0

I know Scala can split strings on regex's like this simple split on whitespace:

myString.split("\\s+").foreach(println)

What if I want to split on whitespace, accounting for the possibility that there may be a quoted string in the input (which I wish to be treated as 1 thing)?

"""This is a "very complex" test"""

In this example I want the resulting substrings to be:

This
is
a
very complex
test
ashawley
  • 4,195
  • 1
  • 27
  • 40
Greg
  • 10,696
  • 22
  • 68
  • 98

4 Answers4

5

While handling quoted expressions with split can be tricky, doing so with Regex matches is quite easy. We just need to match all non-whitespace character sequences with ([^\\s]+) and all quoted character sequences with \"(.*?)\" (toList added in order to avoid reiteration):

import scala.util.matching._

val text = """This is a "very complex" test"""
val regex = new Regex("\"(.*?)\"|([^\\s]+)")
val matches = regex.findAllMatchIn(text).toList
val words = matches.map { _.subgroups.flatMap(Option(_)).fold("")(_ ++ _) }

words.foreach(println)

/*
This
is
a
very complex
test
*/

Note that the solution also counts quote itself as a word boundary. If you want to inline quoted strings into surrounding expressions, you'll need to add [^\\s]* from both sides of the quoted case and adjust group boundaries correspondingly:

...
val text = """This is a ["very complex"] test"""
val regex = new Regex("([^\\s]*\".*?\"[^\\s]*)|([^\\s]+)")
...
/*
This
is
a
["very complex"]
test
*/

You can also omit quote symbols when inlining a string by splitting a regex group:

...
val text = """This is a ["very complex"] test"""
val regex = new Regex("([^\\s]*)\"(.*?)\"([^\\s]*)|([^\\s]+)")
...
/*
This
is
a
[very complex]
test
*/
P. Frolov
  • 876
  • 6
  • 15
  • 1
    As Wiktor Stribiżew noted, the regex won't handle back-to-back quoted strings. A fix seems to be to add a question mark for greedy: new Regex("\"(.*?)\"|([^\\s]+)") – Greg Apr 28 '17 at 13:11
1

In more complex scenarios, when you have to deal with CSV strings, you'd better use a CSV parser (e.g. scala-csv).

For a string like the one in question, when you do not have to deal with escaped quotation marks, nor with any "wild" quotes appearing in the middle of the fields, you may adapt a known Java solution (see Regex for splitting a string using space when not surrounded by single or double quotes):

val text = """This is a "very complex" test"""
val p = "\"([^\"]*)\"|[^\"\\s]+".r
val allMatches = p.findAllMatchIn(text).map(
    m => if (m.group(1) != null) m.group(1) else m.group(0)
)
println(allMatches.mkString("\n"))

See the online Scala demo, output:

This
is
a
very complex
test

The regex is rather basic as it contains 2 alternatives, a single capturing group and a negated character class. Here are its details:

  • \"([^\"]*)\" - ", followed with 0+ chars other than " (captured into Group 1) and then a "
  • | - or
  • [^\"\\s]+ - 1+ chars other than " and whitespace.

-- RECORDED INFORMATION --
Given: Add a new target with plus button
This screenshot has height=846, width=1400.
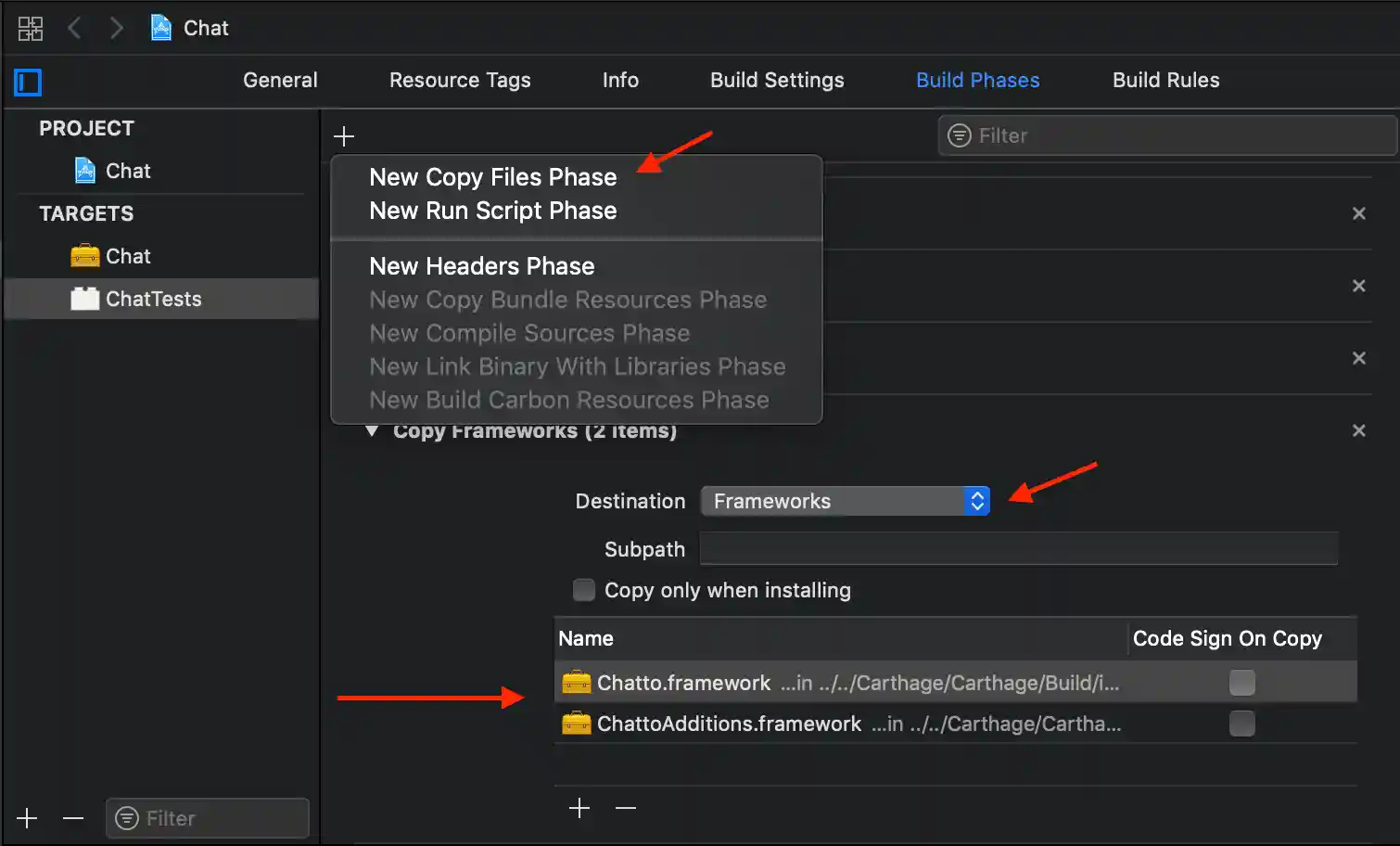Looking at the screenshot, I should (x=28, y=818).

-- EXERCISE INSTRUCTIONS --
#1 According to the Scala string-splitting thread, what should you use for more complex scenarios with CSV strings?
#2 Copy the Scala string-splitting thread word for word from "What if I want" to "as 1 thing)?".
The listing has nothing to do with the Scala string-splitting thread.

-- RESPONSES IN ORDER --
#1 A CSV parser, such as scala-csv.

#2
What if I want to split on whitespace, accounting for the possibility that there may be a quoted string in the input (which I wish to be treated as 1 thing)?